*To do*.
Your answer should repeat every line of the records below in which the word "each" appears.

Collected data
================================

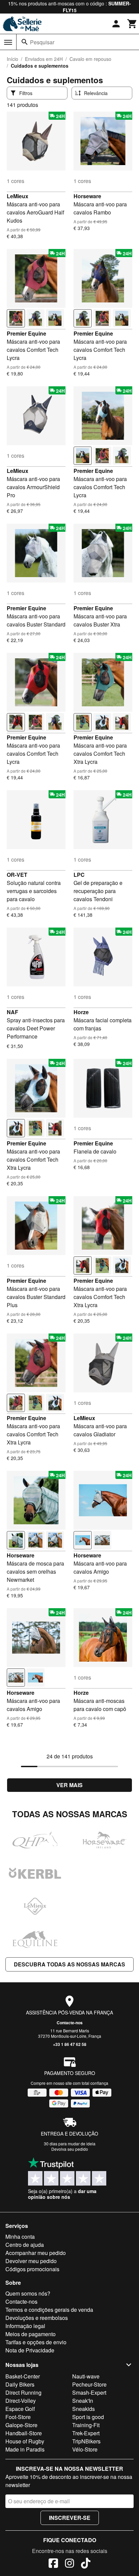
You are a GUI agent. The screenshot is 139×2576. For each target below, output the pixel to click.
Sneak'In (82, 2400)
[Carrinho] (132, 23)
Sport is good (88, 2417)
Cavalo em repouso (90, 58)
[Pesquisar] (25, 42)
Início (12, 58)
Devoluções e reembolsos (36, 2318)
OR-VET (17, 875)
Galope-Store (21, 2425)
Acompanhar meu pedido (35, 2253)
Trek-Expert (86, 2433)
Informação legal (25, 2326)
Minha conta (20, 2236)
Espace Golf (20, 2409)
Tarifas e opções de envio (35, 2342)
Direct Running (23, 2392)
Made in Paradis (25, 2449)
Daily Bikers (19, 2384)
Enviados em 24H (44, 58)
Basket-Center (22, 2376)
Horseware (87, 196)
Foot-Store (18, 2417)
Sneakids (83, 2409)
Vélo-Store (85, 2449)
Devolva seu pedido (69, 2149)
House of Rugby (24, 2441)
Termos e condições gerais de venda (49, 2309)
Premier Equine (26, 333)
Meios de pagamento (30, 2334)
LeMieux (17, 196)
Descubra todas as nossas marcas (69, 1964)
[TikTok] (85, 2564)
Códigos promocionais (32, 2269)
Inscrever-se (69, 2518)
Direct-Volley (20, 2400)
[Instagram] (69, 2564)
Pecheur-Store (89, 2384)
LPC (79, 875)
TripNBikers (86, 2441)
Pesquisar (42, 42)
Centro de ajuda (24, 2245)
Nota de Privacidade (29, 2350)
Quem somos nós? (27, 2293)
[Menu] (8, 42)
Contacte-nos (70, 2022)
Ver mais (69, 1785)
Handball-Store (23, 2433)
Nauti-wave (86, 2376)
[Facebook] (53, 2564)
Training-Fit (86, 2425)
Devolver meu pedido (31, 2261)
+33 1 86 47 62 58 (69, 2044)
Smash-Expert (89, 2392)
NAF (12, 1012)
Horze (81, 1012)
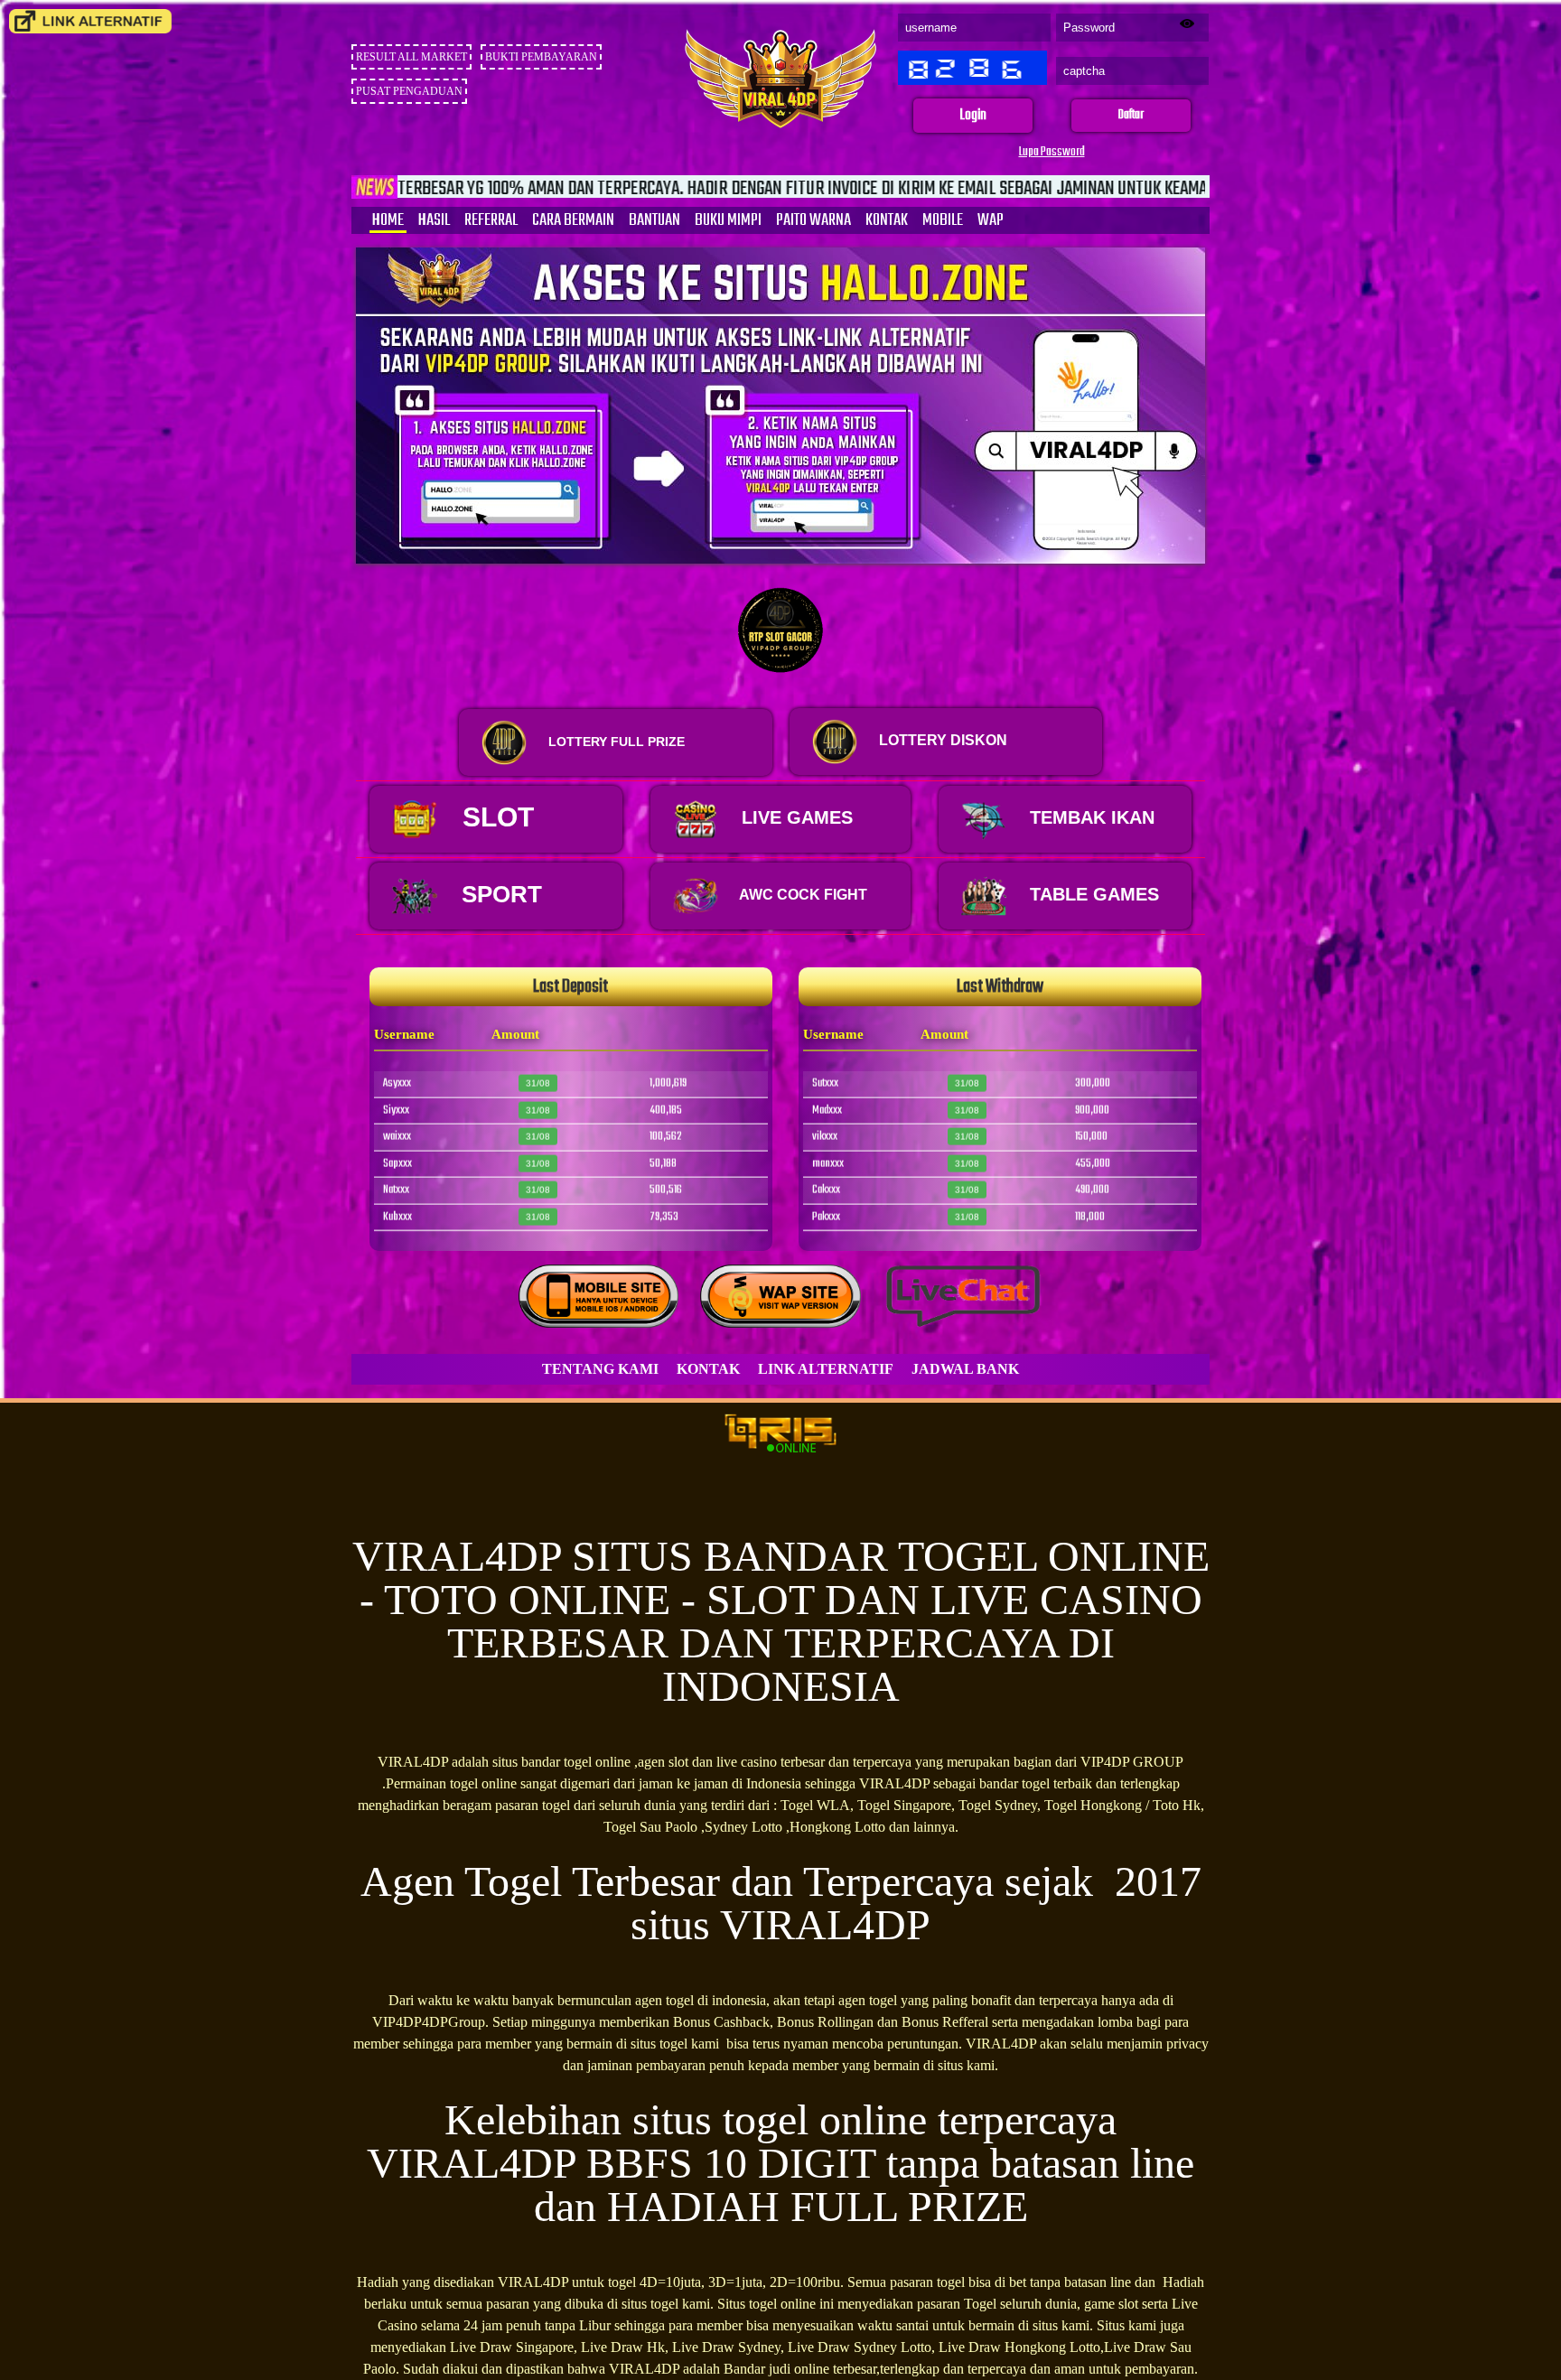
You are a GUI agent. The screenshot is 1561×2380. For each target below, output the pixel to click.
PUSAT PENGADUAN (409, 91)
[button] (973, 116)
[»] (90, 21)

================================

*Output below*.
You are a GUI agent. The screenshot is 139×2576. For each target below, output the pixel to click.
You are a GUI agent. The screenshot is 1561×2380. For each target below, output the pixel to click.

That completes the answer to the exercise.